We study the log-convexity of the extended beta functions. As a consequence, we establish Turán-type inequalities. The monotonicity, log-convexity, log-concavity of extended hypergeometric functions are deduced by using the inequalities on extended beta functions. The particular cases of those results also give the Turán-type inequalities for extended confluent and extended Gaussian hypergeometric functions. Some reverses of Turán-type inequalities are also derived.

Introduction

For $Re(x)>0$, $Re(y)>0$, and $Re(\sigma )>0$, define the functions

$${\mathtt{B}}_{\sigma }(x,y):={\int }_0^1{t}^{x-1}{(1-t)}^{y-1}exp(-\frac{\sigma }{t(1-t)})dt.$$ 1

The function ${\mathtt{B}}_{\sigma }$ is known as the extended beta function, which was introduced by Chaudhry et al. [1]. They discussed several properties of this extended beta functions and also established connection with the Macdonald, error, and Whittaker functions (also see [2]).

Later, using this extended beta function, an extended confluent hypergeometric functions (ECHFs) were defined by Chaudhry et al. [3]. The series representation of the extended confluent hypergeometric functions is

$${\mathrm{\Phi }}_{\sigma }(b;c;x):=\sum _{n=0}^{\mathrm{\infty }}\frac{B_{\sigma }(b+n,c+n)}{B(b,c-b)}\frac{x^n}{n!},$$ 2

where $\sigma \ge 0$ and $Re(c)>Re(b)>0$. For $\sigma >0$, the series converges for all x, provided that $c\ne 0,-1,-2,\dots$ .

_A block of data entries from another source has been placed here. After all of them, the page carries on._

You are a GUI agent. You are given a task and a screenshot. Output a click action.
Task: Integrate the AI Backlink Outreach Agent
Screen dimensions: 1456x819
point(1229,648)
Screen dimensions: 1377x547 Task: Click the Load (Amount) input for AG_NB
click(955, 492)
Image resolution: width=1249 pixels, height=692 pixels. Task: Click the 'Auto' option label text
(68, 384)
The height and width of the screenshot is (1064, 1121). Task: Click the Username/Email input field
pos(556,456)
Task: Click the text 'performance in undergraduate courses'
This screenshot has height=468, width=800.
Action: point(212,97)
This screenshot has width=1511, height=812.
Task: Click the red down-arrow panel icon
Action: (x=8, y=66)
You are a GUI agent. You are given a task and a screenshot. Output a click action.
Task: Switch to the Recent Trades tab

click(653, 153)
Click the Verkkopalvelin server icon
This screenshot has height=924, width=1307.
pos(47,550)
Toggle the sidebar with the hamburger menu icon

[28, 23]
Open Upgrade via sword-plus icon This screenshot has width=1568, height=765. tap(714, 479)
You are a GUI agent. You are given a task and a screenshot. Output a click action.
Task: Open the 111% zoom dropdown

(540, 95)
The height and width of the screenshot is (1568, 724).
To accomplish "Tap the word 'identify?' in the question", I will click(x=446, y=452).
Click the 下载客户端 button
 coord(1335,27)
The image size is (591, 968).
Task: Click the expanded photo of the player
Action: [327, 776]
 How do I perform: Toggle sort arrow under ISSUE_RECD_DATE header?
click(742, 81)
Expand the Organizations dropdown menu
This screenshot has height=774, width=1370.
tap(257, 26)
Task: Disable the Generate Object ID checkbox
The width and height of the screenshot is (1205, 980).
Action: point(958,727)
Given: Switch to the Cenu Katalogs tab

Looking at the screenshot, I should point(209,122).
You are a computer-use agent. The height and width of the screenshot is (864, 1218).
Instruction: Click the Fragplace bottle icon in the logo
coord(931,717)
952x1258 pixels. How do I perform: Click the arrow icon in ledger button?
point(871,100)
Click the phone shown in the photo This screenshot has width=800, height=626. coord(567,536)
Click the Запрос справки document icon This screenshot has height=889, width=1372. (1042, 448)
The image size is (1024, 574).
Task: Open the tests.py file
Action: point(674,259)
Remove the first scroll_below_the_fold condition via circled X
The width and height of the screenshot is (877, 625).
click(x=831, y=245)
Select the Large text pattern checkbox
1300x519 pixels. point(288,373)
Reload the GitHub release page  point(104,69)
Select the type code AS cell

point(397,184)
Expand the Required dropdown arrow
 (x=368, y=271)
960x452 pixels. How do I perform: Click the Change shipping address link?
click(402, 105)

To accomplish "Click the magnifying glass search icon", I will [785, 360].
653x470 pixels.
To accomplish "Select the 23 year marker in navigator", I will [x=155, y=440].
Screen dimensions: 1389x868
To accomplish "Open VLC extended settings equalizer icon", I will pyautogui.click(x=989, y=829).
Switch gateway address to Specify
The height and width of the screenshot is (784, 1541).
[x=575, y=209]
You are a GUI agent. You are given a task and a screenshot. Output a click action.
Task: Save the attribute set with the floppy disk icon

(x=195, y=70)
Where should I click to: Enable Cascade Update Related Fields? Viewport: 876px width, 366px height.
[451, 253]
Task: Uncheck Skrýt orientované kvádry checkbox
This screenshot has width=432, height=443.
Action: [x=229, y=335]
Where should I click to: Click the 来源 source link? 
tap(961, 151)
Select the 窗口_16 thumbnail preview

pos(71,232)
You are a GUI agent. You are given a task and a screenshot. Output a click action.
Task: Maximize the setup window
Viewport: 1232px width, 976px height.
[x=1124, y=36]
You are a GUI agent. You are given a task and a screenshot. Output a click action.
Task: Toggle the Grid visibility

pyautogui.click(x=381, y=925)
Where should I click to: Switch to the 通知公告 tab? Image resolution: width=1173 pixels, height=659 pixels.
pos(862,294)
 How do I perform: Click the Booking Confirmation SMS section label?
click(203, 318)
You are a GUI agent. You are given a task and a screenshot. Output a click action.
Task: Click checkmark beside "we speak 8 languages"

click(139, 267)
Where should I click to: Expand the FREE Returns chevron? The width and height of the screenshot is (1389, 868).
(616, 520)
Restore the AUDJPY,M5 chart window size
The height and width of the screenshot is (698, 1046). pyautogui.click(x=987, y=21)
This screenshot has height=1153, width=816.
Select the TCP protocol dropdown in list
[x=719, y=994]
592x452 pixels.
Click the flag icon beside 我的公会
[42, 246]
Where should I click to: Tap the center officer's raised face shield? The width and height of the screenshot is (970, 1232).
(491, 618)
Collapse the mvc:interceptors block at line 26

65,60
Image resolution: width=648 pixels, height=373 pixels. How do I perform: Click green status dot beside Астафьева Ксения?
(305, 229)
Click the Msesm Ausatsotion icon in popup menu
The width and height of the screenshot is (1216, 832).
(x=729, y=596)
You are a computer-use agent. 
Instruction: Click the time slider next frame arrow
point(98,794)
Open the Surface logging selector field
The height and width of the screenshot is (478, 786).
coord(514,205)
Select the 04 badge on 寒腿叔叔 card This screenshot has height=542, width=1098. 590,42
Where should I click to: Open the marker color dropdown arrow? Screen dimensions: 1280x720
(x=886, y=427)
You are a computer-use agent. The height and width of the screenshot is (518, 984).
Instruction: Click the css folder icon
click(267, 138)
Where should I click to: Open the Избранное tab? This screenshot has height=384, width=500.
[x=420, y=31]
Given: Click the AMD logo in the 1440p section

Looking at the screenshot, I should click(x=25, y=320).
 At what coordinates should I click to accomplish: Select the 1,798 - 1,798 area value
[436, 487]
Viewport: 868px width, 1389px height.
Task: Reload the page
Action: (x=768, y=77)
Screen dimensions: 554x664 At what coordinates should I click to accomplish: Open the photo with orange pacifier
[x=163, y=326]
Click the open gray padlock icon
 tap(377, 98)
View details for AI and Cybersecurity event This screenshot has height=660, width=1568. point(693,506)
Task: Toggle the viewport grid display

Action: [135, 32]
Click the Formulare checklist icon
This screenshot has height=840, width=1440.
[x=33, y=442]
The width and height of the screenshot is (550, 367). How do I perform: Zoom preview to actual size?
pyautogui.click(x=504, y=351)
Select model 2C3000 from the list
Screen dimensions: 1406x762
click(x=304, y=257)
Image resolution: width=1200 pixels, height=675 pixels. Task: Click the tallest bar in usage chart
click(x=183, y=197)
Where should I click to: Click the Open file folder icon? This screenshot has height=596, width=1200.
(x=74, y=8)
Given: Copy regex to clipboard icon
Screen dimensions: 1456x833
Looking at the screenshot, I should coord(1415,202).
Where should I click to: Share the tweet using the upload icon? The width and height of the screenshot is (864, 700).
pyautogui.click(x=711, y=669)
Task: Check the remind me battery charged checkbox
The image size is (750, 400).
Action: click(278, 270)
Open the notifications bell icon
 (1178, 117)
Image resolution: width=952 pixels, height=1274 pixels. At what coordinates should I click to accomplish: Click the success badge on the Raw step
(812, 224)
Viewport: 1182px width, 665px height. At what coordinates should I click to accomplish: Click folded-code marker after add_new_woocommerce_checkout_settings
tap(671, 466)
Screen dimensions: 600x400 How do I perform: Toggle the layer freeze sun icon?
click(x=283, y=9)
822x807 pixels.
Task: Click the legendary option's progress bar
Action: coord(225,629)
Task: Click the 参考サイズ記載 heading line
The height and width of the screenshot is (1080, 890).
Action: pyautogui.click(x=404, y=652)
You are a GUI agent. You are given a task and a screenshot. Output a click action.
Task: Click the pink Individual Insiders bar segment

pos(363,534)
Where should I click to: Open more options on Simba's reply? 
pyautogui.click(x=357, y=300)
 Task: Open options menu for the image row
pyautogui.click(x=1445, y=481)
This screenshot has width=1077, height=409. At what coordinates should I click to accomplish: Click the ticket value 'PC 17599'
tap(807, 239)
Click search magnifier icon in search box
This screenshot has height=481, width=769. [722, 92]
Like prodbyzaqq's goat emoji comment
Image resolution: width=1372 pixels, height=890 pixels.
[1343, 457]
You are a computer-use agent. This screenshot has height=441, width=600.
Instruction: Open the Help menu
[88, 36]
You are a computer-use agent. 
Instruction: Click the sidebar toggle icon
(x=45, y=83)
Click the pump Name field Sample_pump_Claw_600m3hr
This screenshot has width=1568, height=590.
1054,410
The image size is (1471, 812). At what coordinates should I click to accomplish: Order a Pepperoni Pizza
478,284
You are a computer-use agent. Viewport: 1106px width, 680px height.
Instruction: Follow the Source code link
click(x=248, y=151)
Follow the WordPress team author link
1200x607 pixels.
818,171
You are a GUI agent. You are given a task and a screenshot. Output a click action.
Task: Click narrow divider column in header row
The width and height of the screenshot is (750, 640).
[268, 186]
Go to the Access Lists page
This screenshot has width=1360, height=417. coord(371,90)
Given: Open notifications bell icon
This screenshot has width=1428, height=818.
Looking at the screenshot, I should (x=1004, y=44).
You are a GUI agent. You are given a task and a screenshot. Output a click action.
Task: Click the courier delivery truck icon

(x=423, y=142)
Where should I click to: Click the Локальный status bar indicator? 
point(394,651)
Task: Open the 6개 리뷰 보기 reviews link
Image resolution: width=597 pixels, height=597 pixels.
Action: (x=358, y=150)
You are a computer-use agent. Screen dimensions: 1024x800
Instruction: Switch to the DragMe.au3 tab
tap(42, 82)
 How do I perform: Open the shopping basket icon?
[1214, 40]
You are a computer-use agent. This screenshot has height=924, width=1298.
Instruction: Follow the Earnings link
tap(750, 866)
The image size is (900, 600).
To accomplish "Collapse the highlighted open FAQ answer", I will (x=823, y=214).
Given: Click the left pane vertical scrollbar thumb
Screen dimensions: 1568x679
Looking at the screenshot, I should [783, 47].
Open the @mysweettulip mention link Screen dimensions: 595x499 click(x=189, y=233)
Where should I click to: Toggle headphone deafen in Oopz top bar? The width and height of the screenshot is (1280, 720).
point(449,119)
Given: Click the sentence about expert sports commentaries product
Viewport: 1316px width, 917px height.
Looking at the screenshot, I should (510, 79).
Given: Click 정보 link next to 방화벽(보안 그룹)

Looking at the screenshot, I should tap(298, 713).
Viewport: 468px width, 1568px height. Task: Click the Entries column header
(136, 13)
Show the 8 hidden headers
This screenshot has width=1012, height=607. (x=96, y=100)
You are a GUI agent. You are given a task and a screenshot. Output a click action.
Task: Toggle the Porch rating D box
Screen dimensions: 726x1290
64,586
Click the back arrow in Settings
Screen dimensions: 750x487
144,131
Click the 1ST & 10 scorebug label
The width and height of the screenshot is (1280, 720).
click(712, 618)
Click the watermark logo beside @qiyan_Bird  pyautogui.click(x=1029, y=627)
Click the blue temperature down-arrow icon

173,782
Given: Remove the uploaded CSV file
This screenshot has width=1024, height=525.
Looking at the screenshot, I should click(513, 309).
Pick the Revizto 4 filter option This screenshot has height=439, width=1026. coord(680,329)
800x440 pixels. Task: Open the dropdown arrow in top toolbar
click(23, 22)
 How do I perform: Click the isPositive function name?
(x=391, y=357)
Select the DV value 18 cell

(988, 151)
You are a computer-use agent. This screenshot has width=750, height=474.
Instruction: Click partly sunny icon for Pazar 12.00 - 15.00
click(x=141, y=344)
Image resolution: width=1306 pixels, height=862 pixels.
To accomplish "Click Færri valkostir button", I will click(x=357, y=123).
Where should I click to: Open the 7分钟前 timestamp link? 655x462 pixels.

The ECHFs also have the integral representation

$${\mathrm{\Phi }}_{\sigma }(b;c;x):=\frac{1}{B(b,c-b)}{\int }_0^1{t}^{b-1}{(1-t)}^{c-b-1}exp(xt-\frac{\sigma }{t(1-t)})dt.$$ 3

Similarly, the extended Gaussian hypergometric functions (EGHFs) can be defined by

$$F_{\sigma }(a,b;c;x):=\sum _{n=0}^{\mathrm{\infty }}\frac{B_{\sigma }(b+n,c-b)}{B(b,c-b)}\frac{{(a)}_n}{n!}{x}^n,$$ 4

where $\sigma \ge 0$, $Re(c)>Re(b)>0$, and $|x|<1$. For $\sigma >0$, the series converges when $|x|<1$ and $c\ne 0,-1,-2,\dots$ .

The EGHFs also have the integral form

$$F_{\sigma }(a,b;c;x):=\frac{1}{B(b,c-b)}{\int }_0^1{t}^{b-1}{(1-t)}^{c-b-1}{(1-xt)}^{-a}exp(-\frac{\sigma }{t(1-t)})dt.$$ 5

Note that for $p=0$, the series (2) and (4) respectively reduce to the classical confluent hypergeometric series and the Gaussian hypergeometric series.

The aim of this article is to study the log-convexity and log-convexity of the mentioned three extended functions. In particular, we give more emphasis on the Turán-type inequality [4] and its reverse form.

The work here is motivated by the resent works [5–10] in this direction and references therein. Inequalities related to beta functions and important for this study can be found in [11, 12].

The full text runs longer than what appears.